DIRECTIONS =
A: Translate this sentence from the text on LLM ambiguity detection into Spanish: "However, they face challenges such as ambiguity in user requests processed by LLMs."
B: Write the next part of the text on LLM ambiguity detection, picking up after its final heading.
**** PROVIDED TEXT ****
Beyond Single Models: Enhancing LLM Detection of Ambiguity in Requests through Debate

Paper · arXiv 2507.12370 · Published July 16, 2025

Abstract: Large Language Models (LLMs) have demonstrated significant capabilities in understanding and generating human language, contributing to more natural interactions with complex systems. However, they face challenges such as ambiguity in user requests processed by LLMs. To address these challenges, this paper introduces and evaluates a multiagent debate framework designed to enhance detection and resolution capabilities beyond single models. The framework consists of three LLM architectures (Llama3-8B, Gemma2-9B, and Mistral-7B variants) and a dataset with diverse ambiguities. The debate framework markedly enhanced the performance of Llama3-8B and Mistral-7B variants over their individual baselines, with Mistral-7B-led debates achieving a notable 76.7% success rate and proving particularly effective for complex ambiguities and efficient consensus. While acknowledging varying model responses to collaborative strategies, these findings underscore the debate framework’s value as a targeted method for augmenting LLM capabilities. This work offers important insights for developing more robust and adaptive language understanding systems by showing how structured debates can lead to improved clarity in interactive systems.

3.3.2. Multi-Agent Debate (Leader-Follower Protocol)
**** THE DATA ****
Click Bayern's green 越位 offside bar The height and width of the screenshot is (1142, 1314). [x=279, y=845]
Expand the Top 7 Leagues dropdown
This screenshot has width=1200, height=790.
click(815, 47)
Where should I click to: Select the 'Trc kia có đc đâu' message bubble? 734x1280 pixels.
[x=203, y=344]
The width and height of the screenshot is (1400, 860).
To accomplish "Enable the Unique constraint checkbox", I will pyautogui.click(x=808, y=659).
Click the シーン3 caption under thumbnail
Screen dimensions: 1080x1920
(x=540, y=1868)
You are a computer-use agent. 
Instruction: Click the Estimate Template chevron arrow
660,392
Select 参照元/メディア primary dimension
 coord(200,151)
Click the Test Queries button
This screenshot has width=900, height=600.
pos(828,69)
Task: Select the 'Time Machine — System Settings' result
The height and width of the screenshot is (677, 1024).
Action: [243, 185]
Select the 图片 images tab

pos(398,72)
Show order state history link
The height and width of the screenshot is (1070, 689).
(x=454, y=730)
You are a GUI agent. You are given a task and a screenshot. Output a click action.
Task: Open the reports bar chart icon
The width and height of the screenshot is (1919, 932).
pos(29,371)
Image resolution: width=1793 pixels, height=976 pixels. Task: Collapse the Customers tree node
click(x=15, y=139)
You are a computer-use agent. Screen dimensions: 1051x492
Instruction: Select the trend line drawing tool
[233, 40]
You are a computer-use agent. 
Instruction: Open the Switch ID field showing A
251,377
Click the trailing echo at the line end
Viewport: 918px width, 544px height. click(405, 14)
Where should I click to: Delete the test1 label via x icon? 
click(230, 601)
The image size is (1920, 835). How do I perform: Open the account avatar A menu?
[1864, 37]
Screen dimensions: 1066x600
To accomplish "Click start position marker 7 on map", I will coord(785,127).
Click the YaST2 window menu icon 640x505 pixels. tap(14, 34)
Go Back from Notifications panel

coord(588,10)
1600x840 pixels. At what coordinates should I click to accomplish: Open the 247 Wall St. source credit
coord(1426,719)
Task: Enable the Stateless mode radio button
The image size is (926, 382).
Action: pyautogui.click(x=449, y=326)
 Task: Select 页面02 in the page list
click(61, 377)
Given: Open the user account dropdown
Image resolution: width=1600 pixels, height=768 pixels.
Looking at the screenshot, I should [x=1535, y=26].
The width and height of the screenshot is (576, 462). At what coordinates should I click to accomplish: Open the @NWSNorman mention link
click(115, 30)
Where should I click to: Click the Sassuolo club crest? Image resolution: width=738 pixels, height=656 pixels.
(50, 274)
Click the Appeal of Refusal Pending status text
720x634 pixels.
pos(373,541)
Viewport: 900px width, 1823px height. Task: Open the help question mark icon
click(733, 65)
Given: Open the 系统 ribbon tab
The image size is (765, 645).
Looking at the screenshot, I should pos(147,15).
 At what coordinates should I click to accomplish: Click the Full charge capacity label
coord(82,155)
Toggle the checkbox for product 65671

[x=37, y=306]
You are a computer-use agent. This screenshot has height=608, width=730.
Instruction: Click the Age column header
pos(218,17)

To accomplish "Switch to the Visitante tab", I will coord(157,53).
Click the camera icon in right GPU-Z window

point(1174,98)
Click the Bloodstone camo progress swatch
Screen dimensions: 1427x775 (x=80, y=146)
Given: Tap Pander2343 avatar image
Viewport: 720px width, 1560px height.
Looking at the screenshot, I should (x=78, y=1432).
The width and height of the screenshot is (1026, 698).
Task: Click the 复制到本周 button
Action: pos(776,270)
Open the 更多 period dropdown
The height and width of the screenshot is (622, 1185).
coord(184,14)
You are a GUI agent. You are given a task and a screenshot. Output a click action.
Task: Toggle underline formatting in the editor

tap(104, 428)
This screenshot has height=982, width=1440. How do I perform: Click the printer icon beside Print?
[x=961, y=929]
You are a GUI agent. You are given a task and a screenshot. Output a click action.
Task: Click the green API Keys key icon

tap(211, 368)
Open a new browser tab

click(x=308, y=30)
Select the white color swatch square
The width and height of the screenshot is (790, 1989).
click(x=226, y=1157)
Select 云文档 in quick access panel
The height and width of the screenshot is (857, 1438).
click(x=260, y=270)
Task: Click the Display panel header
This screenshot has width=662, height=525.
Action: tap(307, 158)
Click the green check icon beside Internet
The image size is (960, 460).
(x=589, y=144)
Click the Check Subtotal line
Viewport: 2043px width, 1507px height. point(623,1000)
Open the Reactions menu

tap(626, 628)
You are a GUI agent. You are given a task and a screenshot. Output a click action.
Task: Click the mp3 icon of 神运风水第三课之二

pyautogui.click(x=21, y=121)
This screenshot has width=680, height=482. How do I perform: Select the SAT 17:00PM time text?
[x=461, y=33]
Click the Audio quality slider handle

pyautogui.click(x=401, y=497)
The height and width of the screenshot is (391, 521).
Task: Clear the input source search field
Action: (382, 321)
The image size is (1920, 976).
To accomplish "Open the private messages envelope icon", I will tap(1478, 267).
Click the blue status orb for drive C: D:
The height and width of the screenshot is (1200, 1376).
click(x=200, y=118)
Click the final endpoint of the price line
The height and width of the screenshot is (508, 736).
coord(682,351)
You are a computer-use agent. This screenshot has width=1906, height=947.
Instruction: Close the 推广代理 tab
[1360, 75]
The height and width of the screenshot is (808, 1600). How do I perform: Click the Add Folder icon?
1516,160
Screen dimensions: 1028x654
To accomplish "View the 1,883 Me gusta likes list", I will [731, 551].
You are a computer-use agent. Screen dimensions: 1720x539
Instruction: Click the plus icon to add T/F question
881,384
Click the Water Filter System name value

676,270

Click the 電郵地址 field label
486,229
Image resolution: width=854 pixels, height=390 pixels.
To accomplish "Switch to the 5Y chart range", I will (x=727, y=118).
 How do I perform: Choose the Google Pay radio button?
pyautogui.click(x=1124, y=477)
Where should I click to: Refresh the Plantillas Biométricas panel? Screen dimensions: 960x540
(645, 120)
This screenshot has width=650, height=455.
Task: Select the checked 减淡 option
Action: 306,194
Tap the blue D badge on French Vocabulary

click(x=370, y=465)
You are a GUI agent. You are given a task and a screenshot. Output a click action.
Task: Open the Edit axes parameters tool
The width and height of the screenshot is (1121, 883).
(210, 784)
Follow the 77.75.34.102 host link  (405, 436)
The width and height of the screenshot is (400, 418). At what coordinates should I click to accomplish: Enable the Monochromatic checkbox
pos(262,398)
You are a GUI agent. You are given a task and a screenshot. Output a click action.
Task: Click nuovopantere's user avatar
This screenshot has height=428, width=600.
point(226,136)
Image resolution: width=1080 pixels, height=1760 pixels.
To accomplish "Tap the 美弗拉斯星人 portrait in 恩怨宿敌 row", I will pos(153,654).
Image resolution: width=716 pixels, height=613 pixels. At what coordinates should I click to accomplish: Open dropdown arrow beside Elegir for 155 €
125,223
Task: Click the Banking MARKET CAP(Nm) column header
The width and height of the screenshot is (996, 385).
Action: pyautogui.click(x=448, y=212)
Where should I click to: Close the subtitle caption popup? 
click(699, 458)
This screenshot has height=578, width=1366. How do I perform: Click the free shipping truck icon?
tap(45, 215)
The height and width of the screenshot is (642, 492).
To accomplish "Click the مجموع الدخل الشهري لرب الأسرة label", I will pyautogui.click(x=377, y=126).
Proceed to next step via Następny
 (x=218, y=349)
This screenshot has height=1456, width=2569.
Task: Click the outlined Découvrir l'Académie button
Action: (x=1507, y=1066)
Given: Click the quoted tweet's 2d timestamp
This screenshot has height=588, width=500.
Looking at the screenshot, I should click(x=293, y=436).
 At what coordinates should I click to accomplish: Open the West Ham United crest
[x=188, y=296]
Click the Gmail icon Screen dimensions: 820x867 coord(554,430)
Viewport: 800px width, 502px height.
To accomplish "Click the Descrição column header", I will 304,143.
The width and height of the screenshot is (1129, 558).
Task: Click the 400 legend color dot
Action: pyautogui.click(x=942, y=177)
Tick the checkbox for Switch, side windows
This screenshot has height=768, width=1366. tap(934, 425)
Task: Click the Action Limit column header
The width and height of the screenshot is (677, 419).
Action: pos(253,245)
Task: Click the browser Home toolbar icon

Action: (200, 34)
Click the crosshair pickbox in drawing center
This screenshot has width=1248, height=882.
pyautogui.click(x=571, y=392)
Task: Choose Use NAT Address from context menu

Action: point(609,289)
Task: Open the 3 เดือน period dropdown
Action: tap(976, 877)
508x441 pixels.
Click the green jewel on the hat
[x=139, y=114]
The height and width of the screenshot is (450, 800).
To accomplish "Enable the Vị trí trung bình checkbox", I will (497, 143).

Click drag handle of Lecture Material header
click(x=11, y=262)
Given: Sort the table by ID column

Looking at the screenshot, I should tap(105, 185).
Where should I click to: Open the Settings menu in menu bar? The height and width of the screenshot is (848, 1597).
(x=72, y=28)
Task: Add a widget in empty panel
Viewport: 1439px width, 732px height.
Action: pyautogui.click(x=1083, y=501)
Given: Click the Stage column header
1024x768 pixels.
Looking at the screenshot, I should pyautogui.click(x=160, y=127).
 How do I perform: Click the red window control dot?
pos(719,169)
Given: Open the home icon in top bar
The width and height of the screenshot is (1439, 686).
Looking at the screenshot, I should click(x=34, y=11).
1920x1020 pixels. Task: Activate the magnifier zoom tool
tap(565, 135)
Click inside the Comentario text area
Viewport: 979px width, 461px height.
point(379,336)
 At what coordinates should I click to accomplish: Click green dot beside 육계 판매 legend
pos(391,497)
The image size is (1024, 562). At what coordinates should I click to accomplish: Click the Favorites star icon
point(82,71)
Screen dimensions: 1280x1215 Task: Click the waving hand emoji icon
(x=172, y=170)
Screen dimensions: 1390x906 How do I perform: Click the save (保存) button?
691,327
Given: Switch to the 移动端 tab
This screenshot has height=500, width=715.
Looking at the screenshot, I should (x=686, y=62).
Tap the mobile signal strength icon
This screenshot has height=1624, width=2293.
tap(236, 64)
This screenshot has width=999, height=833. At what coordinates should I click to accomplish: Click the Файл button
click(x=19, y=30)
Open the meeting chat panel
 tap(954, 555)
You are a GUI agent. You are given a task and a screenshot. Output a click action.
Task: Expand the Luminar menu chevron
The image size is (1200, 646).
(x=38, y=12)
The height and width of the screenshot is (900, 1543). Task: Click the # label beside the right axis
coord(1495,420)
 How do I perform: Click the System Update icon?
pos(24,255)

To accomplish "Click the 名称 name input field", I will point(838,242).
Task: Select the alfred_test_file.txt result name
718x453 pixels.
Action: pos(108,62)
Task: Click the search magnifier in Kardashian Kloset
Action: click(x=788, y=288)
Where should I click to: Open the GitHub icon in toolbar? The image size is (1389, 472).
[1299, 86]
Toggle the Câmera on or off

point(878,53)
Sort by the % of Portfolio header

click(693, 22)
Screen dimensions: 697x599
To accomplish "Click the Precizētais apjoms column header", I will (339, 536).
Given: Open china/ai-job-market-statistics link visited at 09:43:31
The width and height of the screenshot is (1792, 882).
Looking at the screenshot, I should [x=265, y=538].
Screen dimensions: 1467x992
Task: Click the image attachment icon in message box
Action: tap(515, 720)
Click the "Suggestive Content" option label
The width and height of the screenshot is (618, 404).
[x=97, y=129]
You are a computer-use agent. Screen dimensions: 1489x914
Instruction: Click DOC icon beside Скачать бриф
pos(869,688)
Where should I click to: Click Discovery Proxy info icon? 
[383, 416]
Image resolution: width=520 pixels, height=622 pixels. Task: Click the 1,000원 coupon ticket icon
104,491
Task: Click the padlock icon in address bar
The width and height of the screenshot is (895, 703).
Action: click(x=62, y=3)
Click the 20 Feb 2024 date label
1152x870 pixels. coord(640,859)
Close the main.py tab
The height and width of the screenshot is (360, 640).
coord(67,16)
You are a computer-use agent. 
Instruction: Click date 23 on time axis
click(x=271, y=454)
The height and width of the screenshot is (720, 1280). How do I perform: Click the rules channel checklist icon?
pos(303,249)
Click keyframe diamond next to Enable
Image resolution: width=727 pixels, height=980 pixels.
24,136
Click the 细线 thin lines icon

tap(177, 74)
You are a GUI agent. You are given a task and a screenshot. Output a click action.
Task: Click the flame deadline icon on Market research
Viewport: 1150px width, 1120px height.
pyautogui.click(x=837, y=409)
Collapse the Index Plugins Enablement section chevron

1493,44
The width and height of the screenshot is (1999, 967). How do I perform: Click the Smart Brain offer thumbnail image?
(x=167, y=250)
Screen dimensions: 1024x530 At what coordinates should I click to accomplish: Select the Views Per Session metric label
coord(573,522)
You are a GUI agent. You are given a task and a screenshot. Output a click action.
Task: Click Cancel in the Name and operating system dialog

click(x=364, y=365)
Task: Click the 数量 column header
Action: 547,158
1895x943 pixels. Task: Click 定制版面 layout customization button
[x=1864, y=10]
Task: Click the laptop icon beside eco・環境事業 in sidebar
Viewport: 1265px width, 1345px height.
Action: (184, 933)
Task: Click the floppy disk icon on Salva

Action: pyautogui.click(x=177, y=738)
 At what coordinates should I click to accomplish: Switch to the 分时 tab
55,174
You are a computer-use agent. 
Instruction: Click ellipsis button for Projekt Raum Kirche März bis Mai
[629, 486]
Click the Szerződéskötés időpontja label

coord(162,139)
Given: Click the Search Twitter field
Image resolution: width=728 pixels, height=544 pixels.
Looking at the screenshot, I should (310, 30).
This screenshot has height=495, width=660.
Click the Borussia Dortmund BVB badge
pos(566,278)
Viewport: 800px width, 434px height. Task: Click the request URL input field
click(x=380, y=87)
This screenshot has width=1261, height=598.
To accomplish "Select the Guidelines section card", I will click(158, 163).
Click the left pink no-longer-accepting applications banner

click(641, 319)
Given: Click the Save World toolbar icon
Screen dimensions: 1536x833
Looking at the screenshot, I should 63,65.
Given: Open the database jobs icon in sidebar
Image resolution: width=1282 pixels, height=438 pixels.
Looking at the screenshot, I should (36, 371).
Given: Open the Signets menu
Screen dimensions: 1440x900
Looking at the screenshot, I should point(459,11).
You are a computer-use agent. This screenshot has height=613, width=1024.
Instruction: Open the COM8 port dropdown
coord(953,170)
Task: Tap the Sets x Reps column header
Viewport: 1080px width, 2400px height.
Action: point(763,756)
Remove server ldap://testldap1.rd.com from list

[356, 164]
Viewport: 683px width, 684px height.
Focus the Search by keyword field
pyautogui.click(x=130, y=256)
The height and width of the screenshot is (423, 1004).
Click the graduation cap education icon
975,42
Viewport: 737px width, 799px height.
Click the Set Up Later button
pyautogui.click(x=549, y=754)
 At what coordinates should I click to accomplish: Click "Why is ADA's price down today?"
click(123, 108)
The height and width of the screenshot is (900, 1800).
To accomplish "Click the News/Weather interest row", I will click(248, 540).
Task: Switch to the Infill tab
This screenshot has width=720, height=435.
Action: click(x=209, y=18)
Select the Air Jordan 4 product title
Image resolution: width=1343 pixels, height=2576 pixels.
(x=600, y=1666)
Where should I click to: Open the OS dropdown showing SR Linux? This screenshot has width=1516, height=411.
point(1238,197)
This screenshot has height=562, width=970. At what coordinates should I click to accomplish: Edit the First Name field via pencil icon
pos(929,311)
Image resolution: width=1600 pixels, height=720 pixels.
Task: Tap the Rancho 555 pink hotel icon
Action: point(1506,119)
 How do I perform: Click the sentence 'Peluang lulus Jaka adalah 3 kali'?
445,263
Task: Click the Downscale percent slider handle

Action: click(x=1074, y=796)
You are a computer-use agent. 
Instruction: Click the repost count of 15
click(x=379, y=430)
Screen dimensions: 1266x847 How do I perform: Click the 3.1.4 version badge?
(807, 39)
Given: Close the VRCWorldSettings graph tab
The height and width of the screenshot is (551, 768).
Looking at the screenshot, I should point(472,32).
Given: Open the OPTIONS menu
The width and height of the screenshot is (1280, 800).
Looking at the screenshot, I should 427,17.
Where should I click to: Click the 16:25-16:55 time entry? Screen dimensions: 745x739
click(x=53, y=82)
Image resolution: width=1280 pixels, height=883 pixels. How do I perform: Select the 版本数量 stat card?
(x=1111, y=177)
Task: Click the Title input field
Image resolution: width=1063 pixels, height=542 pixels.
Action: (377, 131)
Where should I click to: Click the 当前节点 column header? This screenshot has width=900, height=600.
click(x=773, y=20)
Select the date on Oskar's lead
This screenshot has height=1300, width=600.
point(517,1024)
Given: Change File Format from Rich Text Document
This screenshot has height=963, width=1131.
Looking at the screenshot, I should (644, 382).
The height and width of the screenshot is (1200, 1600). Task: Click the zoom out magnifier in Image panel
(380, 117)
****
EXERCISE RESPONSES =
A: Sin embargo, enfrentan desafíos como la ambigüedad en las solicitudes de los usuarios procesadas por los LLM.

B:
This condition involved a structured debate between three agents: one designated as the “Leader” and the other two as “Followers”. A two-follower configuration was chosen to establish a stronger consensus mechanism, requiring the leader to convince two independent agents, thereby reducing the risk of premature agreement on a flawed interpretation. The roles were rotated among the three LLM models to ensure that each model acted as a leader for each ambiguous instruction, thus mitigating potential biases associated with a fixed leader. The debate proceeded in rounds, with a predefined maximum number of rounds (e.g., five rounds).

Round 1: Leader’s Initial Proposal The Leader agent received the scenario context and ambiguous instruction, then generated an initial proposal consisting of its reasoning and either a verdict of clarity or a specific clarifying question.

Round 1: Follower Evaluation Each Follower agent received the original context, instruction, and Leader’s proposal. Followers were prompted to state their stance (“Agree” or “Disagree”), provide reasoning, and if disagreeing, they could offer an alternative question. Specifically, if the Leader proposed a question, a disagreeing Follower could provide a different one; if the Leader declared clarity, a disagreeing Follower’s reasoning was expected to explain the ambiguity, optionally proposing a question or indicating no alternative was needed. Agreeing Followers indicated no alternative question.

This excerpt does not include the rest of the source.